Mas então vem uma dessas benesses que a vida de vez em quando nos concede, como uma trégua pro seu jogo sujo. Dias depois do escândalo que terminaria mobilizando a turma toda, me jogando num gelo ártico coletivo (as aldeias e seus falsos moralismos), estou eu tranquilamente em casa limpando a bunda da minha mãe quando toca a campainha. Abro a porta e dou de cara com uma moça, branquinha, baixinha, lábios pequenos e pálidos, maçãs do rosto proeminentes, olhinhos quirguizes, delicadamente repuxados, seios que num rápido relance calculei do tamanho da minha mão. Fico olhando pra ela e ela não me diz nada, nem quem é, nem por que está ali. Só me entrega uma carta.
A carta era do meu irmão – essa cuja cópia mando anexada pra você conhecer um pouco da natureza do indivíduo. A letra no envelope não era dele, mas a da carta, sim. Trazia carimbo de Santarém e estava endereçada a Cecília, a enfermeira com quem ele tinha um caso – a moça que agora estava ali na minha frente com seu vestido campestre azul florido, mochila nas costas e sandalinhas de couro. Ela estava pronta pra resgatar meu irmão e queria que eu fosse com ela.

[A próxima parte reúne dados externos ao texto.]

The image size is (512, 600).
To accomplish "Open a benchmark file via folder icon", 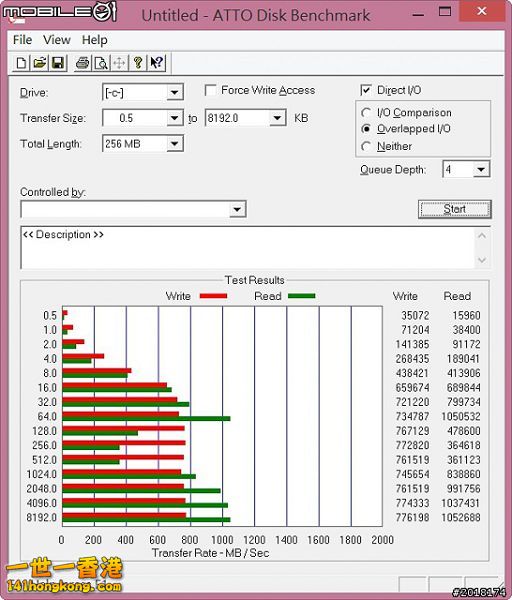I will [40, 63].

E agora aqui estou eu em Santarém escrevendo esta carta pra você enquanto Cecília dorme ao meu lado. Ainda não entendi muito bem o que ela quer de mim. Muito menos sei dizer se é dó ou amor o que sinto por ela. Sempre tive a sensação de que precisava de uma mocinha mais nova que eu, que fosse bonitinha, tranquila, dona de uma inteligência natural e com noção de primeiros socorros. Cecília é tudo isso e um pouco mais: é enfermeira de formação. Ela nunca me pede nada, nunca faz perguntas e ainda tira minha pressão. E seu passatempo predileto é fazer origamis.

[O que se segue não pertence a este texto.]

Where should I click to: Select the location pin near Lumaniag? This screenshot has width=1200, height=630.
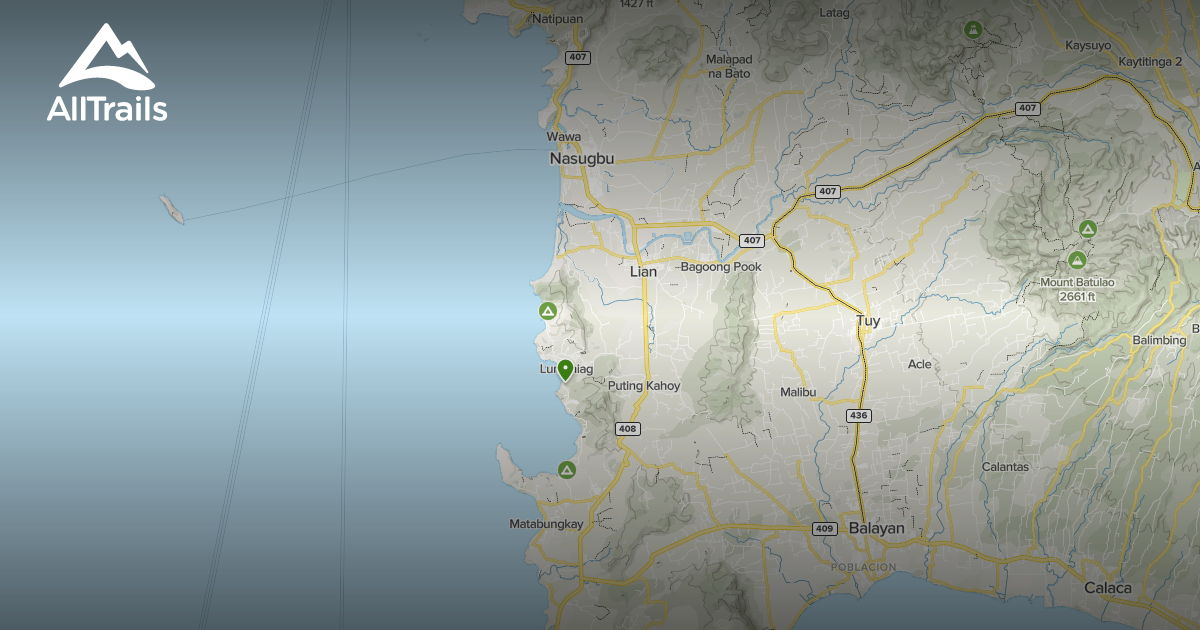click(x=567, y=369)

É o que ela mais tem feito desde que chegamos a Santarém, há quase uma semana. Amanhã, finalmente é dia de visita no hospício em que meu irmão se encontra. Cecília trouxe uma câmera, como meu irmão pediu, pro caso de todas aquelas denúncias que ele faz serem verdade. Eu também trouxe minha mãe comigo. Enquanto escrevo esta carta, ela e Cecília dormem. Ainda não tivemos muita chance de passear pela cidade, mas já notei que os ares daqui são bons. A temperatura nessa época do ano é amena o suficiente pra manter o saco pendurado (confesso meio fora de hora que não existe sensação mais chata pra mim do que saco enrugado).

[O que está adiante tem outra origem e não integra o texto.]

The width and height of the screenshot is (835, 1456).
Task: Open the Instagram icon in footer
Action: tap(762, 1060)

Vamos ver no que dá a visita de amanhã. Se as coisas não estão muito boas aí embaixo (minha chefe agora ameaça me demitir caso eu não volte pra redação ainda este mês), quem sabe não ficamos um pouco mais por aqui. Ontem, de brincadeira, até andamos vendo casa pra alugar nos classificados. Mas não é brincando que se fala sério? A venda do cinema daria uma boa grana. Quem sabe nem precise me desfazer do cinema, mas arrendar. Enfim, questões pra mais adiante. A vela já vai acabar e ainda quero aproveitar as últimas horas do meu aniversário pra ler um pouco antes de dormir. Aliás, no impulso dos preparativos joguei na minha mochila A montanha mágica, e acabo de lembrar que nunca li pra você a frase que usaria como epígrafe ou epitáfio, o que vier primeiro.
Pois aqui vai como uma fraterna despedida e também como uma forma de agradecer toda a sua paciência:
Será que também da festa universal da morte, da perniciosa febre que ao nosso redor inflama o céu desta noite chuvosa, surgirá um dia o amor?